As mentioned above, newborn children in all fifty US states are now required by law to be genetically tested. This is also true in many other industrialized nations and will soon also be true in populous countries such as India and China as sequencing costs fall. Not only are millions of children now being sequenced but this data is required to be held by the state well into these children's adulthoods. It is only a matter of time before state-run data stores are breached amidst public uproar. The end-to-end encryption flow pioneered by Monadic DNA will then be adopted to minimize these breaches and keep the data secure while still facilitating public health research.
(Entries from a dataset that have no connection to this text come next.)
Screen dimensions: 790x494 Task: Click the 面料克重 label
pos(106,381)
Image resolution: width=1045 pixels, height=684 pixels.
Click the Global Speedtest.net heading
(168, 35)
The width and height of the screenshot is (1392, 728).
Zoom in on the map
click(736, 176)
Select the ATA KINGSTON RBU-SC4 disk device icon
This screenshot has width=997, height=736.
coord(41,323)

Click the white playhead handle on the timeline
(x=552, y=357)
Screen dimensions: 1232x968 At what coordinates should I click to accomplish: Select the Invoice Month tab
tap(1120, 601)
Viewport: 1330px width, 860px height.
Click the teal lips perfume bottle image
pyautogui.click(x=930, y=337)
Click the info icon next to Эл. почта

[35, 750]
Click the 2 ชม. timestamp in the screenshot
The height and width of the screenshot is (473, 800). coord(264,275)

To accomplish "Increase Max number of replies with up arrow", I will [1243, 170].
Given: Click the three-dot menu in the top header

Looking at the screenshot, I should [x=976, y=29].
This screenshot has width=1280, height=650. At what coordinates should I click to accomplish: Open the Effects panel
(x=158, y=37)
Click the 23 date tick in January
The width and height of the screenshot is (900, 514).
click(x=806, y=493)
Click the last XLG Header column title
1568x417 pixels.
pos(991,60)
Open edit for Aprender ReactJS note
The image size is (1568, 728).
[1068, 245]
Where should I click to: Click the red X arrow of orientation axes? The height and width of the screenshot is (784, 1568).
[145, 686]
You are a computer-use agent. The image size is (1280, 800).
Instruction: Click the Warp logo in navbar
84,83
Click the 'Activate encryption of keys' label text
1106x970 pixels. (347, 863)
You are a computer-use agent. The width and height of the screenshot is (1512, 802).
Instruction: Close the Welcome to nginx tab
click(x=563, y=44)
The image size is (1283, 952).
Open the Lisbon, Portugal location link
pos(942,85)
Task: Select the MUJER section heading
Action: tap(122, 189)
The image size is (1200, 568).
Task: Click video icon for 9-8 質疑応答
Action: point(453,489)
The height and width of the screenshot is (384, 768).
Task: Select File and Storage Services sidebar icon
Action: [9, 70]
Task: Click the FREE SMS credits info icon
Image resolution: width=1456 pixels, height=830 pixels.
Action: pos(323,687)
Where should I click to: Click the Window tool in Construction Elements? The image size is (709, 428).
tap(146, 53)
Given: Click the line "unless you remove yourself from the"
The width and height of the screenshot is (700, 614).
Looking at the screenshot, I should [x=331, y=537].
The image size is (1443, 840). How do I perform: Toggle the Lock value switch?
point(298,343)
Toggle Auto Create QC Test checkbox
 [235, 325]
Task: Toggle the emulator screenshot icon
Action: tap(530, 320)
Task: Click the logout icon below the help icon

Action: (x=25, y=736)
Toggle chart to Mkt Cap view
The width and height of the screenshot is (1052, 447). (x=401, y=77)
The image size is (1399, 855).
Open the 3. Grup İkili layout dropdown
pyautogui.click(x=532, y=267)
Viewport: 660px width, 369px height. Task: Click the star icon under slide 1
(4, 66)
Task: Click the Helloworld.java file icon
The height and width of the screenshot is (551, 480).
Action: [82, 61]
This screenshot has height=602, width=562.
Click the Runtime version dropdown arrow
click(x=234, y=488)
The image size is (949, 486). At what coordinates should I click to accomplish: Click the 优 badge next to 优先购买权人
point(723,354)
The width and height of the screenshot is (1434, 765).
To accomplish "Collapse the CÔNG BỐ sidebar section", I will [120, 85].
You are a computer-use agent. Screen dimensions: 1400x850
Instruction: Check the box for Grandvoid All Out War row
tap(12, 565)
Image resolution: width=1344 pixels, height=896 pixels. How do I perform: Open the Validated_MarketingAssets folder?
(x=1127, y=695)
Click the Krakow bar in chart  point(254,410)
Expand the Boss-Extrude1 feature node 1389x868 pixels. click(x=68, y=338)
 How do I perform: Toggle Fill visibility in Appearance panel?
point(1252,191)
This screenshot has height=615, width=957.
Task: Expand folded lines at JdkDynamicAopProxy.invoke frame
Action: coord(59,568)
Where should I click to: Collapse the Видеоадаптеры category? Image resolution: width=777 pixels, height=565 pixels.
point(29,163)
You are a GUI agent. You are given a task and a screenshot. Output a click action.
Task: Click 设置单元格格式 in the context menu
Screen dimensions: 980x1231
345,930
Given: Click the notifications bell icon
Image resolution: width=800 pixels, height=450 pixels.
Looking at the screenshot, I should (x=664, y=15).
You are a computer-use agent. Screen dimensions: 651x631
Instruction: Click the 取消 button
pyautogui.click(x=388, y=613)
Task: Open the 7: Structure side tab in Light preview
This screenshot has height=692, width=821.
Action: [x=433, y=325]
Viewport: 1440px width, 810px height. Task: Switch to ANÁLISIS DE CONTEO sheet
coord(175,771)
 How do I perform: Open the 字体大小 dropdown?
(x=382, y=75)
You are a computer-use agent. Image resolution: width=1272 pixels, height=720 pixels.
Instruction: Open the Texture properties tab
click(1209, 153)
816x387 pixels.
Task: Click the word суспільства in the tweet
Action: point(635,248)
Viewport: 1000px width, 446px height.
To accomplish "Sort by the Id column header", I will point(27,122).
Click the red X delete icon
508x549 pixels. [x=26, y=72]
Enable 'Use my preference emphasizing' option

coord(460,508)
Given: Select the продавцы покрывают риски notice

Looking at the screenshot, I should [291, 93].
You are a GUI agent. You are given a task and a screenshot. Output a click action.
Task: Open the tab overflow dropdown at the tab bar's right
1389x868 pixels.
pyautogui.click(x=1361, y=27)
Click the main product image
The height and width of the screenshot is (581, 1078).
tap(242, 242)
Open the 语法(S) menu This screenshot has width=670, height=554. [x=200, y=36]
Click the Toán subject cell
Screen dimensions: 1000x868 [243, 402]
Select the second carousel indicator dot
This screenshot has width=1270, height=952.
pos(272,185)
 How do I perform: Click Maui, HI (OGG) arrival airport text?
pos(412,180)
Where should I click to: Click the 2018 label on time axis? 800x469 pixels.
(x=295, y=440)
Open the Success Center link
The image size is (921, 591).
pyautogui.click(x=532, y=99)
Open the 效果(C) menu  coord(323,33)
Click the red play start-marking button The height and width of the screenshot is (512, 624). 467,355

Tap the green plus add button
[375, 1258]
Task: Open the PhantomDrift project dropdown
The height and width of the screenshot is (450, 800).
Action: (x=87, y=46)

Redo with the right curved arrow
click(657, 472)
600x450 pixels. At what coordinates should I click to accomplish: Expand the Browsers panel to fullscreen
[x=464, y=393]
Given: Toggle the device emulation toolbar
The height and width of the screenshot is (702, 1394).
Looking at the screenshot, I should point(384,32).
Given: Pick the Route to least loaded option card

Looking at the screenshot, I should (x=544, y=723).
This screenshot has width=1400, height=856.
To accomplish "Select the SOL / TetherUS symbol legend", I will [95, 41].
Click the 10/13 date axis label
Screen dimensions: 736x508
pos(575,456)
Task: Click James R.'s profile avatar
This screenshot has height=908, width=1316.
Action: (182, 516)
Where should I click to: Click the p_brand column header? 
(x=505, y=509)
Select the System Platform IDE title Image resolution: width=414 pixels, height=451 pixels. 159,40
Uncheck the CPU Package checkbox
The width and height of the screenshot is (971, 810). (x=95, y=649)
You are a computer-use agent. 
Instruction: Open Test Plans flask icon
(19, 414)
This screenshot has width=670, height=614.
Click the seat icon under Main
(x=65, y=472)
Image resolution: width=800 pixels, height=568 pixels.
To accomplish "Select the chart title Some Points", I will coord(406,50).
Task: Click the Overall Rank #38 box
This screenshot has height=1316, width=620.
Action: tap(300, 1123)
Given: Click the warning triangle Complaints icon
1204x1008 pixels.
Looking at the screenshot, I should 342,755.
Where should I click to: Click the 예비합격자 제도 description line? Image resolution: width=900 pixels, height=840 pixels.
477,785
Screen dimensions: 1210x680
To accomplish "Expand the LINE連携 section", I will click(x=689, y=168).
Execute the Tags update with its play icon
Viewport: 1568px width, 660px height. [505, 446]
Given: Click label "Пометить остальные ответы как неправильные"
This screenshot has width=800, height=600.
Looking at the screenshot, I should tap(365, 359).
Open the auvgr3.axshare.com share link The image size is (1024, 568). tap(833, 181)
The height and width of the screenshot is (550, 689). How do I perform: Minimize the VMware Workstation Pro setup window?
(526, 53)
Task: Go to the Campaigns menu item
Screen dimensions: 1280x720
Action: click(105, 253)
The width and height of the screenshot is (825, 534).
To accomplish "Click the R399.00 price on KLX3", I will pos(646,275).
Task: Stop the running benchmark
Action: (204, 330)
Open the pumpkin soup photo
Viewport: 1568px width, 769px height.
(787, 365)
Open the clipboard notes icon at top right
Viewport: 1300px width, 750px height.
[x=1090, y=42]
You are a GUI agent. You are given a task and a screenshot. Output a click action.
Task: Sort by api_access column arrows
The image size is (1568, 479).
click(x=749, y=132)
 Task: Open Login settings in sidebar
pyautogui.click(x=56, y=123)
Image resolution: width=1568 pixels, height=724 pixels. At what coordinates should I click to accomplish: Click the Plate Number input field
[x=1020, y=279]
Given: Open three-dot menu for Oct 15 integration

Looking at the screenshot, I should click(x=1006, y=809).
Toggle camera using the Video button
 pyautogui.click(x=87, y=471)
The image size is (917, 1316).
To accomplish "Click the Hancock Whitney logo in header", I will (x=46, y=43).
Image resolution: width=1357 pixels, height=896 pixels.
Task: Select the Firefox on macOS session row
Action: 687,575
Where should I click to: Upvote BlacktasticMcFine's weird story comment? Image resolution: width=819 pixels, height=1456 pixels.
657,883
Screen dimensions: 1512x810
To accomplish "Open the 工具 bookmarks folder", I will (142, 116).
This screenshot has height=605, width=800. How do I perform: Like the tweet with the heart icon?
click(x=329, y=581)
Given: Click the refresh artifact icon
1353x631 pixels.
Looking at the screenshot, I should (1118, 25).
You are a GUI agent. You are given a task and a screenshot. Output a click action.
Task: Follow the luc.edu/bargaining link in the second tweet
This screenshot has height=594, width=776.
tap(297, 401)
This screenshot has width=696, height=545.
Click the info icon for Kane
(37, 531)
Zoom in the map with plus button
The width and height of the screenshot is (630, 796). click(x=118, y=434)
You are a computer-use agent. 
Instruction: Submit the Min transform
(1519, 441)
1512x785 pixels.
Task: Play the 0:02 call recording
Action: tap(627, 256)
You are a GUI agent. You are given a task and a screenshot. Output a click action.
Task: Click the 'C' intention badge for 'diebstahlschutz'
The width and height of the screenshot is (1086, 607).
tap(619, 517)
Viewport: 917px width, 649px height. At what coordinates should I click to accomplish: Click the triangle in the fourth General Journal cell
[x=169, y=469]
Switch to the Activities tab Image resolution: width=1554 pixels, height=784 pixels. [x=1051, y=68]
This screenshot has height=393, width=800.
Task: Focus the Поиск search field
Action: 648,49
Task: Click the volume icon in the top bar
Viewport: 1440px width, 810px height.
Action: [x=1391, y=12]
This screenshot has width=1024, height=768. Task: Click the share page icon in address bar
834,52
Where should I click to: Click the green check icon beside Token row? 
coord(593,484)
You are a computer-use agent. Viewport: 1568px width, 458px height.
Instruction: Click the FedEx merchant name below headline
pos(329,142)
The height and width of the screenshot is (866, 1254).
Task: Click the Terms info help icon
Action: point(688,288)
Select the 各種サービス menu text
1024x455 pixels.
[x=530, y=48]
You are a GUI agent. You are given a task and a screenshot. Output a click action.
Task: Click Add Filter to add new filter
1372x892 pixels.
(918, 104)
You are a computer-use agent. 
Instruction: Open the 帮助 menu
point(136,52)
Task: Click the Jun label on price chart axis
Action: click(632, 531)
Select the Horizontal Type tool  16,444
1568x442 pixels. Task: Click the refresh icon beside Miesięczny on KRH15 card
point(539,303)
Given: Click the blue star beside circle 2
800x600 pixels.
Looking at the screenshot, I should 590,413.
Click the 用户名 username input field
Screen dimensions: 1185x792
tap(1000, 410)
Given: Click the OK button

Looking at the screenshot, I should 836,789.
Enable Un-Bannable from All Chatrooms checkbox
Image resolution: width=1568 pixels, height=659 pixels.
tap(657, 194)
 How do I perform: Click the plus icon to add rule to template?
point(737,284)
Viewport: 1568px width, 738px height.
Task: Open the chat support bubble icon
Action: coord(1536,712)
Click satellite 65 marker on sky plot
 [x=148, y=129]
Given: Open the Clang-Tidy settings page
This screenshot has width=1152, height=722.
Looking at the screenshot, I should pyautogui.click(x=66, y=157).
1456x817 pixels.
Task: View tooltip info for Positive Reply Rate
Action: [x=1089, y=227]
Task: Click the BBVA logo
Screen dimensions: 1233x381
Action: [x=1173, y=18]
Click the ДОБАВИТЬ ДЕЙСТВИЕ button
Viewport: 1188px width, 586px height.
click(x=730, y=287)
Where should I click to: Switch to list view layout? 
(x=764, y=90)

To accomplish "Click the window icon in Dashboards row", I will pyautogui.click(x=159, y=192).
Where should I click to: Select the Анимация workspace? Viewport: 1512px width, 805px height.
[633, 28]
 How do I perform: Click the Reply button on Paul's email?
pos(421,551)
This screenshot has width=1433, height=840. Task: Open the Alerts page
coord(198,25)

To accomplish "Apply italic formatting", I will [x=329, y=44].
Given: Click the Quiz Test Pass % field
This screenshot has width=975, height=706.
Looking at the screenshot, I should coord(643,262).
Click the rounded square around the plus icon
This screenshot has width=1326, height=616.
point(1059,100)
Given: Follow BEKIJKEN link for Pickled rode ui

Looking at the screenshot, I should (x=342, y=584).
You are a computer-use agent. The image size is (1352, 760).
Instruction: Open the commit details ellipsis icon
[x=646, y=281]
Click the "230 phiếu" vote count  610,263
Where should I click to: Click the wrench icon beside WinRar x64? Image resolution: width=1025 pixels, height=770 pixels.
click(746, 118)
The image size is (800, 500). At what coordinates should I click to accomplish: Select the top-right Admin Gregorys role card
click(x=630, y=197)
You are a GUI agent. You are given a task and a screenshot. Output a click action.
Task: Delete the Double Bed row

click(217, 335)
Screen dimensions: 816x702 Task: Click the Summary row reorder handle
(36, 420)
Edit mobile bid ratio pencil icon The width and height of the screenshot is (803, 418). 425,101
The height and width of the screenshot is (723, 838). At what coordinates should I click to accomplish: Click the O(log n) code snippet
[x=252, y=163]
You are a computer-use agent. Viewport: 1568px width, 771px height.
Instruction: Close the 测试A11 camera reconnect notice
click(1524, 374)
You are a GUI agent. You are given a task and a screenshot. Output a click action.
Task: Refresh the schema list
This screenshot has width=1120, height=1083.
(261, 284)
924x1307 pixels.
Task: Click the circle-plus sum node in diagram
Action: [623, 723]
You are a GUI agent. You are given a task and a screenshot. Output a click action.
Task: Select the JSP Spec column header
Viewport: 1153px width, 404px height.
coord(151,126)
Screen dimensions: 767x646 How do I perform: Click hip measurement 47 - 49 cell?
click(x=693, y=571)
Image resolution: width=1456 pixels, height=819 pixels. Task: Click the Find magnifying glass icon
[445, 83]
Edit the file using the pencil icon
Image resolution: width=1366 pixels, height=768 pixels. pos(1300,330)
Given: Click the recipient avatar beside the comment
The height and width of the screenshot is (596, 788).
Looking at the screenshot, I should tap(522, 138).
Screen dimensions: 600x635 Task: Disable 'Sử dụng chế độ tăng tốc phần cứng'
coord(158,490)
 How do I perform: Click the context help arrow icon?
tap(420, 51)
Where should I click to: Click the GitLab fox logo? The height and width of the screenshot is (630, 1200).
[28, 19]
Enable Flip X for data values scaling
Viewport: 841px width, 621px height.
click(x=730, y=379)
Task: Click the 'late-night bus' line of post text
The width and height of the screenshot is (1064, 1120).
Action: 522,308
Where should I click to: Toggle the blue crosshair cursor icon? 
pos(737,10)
Likewise, medical systems, pharmaceutical companies, IVF clinics, insurance companies and genomics providers will have increasingly large exposure to the sensitivity of genetic data, especially as it becomes a standard part of healthcare and therapeutics through CAR-T, CRISPR, personalized medicine and other pioneering technologies. While individuals are not significantly privacy-conscious, at the societal level there are large penalties for breaches and great reputational loss. Just last year, the CEO of United Healthcare was brought before Congress^[7] to answer for a major breach. 23andMe was also hacked recently^[8], leading to great user unease and reluctance by many to use their services. Once again, our protocols, technology and expertise will facilitate the storage, sharing and processing of genetic data within and between enterprise players.

Conclusion

For far too long, genomic data has been jealously guarded from users by floundering companies with no security or privacy guardrails. Monadic DNA seeks to create a data governance DAO and enhance it with cutting-edge encryption to create an open protocol which can unlock the latent potential of sensitive genomic data. We aim to facilitate an app ecosystem consisting of two-sided marketplaces, user-friendly personal genomics apps and many other novel applications we can't yet conceive of. The success of the protocol can come from the general utility of the ecosystem, the success of a single successful application or the development of novel IP which enables outsized returns from billions getting sequenced over the coming decade.